## PROBLEM
Tally the lines in the listing below that contain the string "will", and state only the total.
======
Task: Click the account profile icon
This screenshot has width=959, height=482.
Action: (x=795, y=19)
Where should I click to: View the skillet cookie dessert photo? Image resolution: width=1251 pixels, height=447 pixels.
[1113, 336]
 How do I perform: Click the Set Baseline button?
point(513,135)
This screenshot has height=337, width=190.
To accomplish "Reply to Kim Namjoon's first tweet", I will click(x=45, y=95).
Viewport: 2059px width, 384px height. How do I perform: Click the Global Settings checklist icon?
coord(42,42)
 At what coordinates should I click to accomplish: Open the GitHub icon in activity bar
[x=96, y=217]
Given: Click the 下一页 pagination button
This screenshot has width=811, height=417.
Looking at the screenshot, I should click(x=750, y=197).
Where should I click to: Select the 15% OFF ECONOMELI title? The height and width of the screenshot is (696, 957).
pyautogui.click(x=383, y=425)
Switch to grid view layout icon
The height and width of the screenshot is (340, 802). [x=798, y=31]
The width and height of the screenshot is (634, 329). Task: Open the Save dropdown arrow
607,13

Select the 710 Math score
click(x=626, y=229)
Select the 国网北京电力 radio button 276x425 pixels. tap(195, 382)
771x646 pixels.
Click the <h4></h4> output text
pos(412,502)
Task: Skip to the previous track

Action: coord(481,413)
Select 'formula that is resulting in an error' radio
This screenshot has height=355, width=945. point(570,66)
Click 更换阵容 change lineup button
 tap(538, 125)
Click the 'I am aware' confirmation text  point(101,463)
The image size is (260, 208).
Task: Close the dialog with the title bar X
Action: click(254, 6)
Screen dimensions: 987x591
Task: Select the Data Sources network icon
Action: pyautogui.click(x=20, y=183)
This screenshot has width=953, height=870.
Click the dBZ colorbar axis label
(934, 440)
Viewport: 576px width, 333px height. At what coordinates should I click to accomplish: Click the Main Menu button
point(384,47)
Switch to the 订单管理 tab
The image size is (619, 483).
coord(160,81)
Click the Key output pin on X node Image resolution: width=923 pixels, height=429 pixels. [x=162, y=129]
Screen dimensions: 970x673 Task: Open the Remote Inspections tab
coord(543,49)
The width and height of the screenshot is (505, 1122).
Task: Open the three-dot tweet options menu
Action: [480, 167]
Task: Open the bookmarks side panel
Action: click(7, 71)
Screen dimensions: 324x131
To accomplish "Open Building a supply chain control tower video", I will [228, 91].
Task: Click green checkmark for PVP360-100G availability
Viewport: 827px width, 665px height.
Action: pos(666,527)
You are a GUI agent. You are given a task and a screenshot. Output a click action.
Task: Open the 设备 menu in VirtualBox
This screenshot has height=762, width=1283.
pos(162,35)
======
## TASK RESULT
2